◆ **Stored data entries**

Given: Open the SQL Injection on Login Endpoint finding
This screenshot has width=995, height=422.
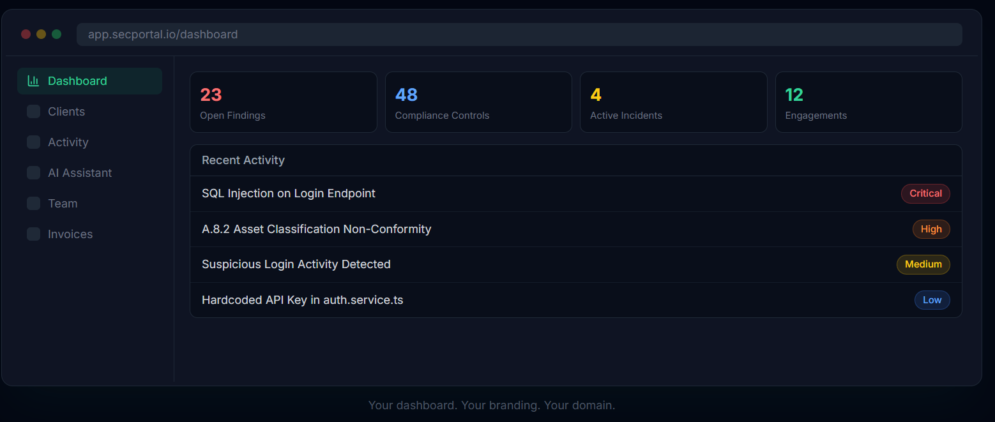Looking at the screenshot, I should tap(289, 193).

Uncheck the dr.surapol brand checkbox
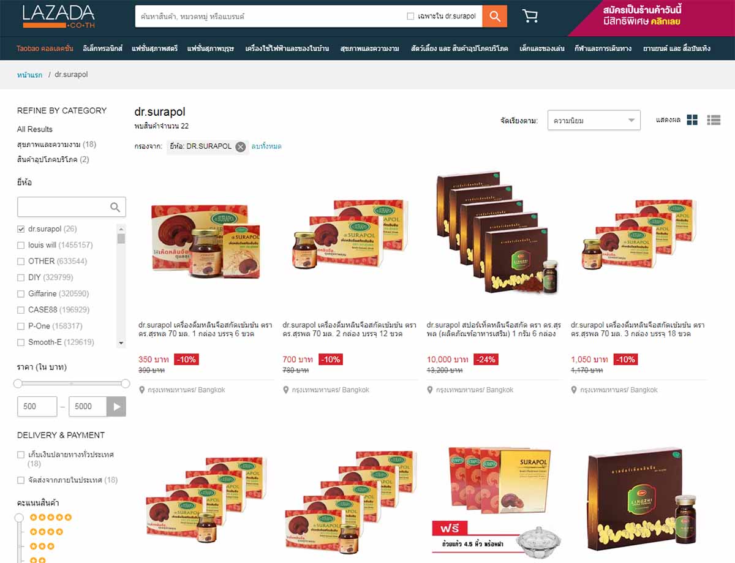(x=21, y=229)
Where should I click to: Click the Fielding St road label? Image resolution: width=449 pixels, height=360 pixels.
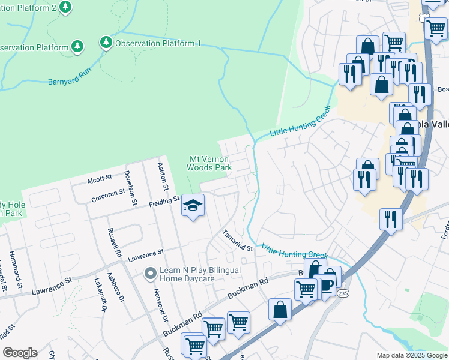tap(164, 201)
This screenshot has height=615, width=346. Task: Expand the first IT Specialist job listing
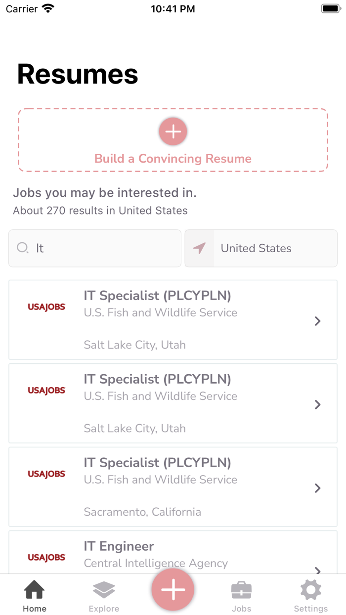(317, 321)
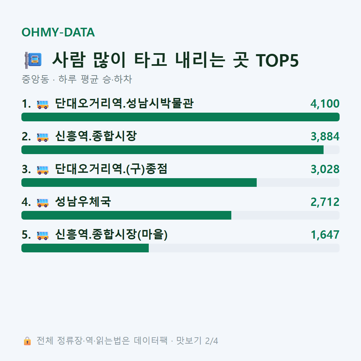Click the lock icon in the footer
361x361 pixels.
[27, 341]
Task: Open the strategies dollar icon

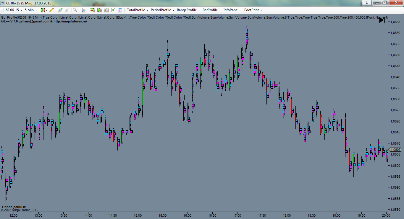Action: (x=113, y=10)
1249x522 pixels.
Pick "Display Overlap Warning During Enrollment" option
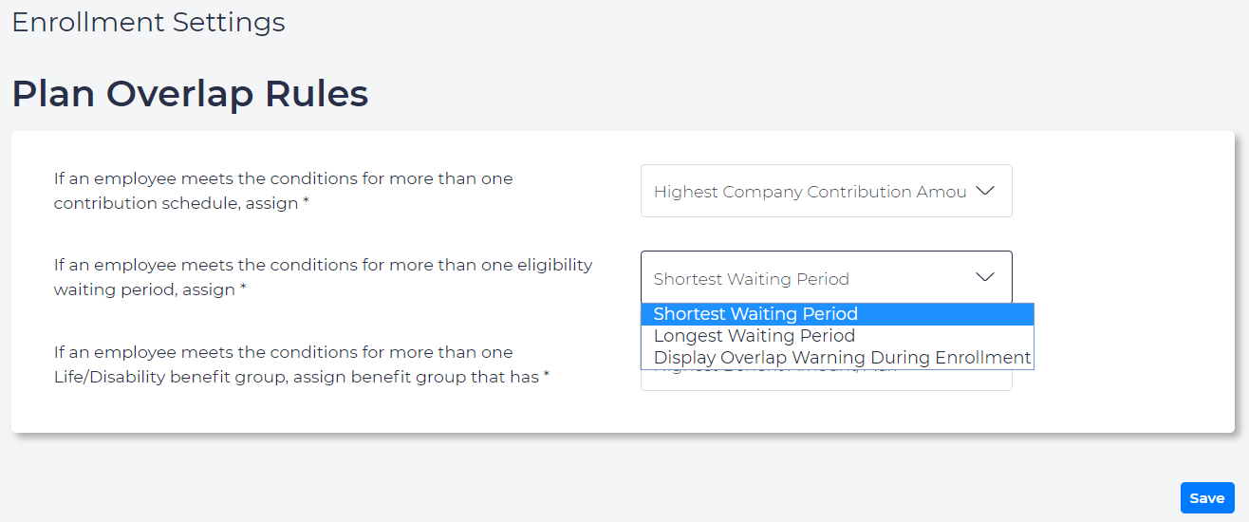842,358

◆ **ACTIVITY**
Your answer must be the lines from the one containing "1249x522 pixels." through the last line of the records, copied exactly, with no pictures.

◆ **RESPONSE TO THE EXERCISE**
1249x522 pixels.
Pick "Display Overlap Warning During Enrollment" option
842,358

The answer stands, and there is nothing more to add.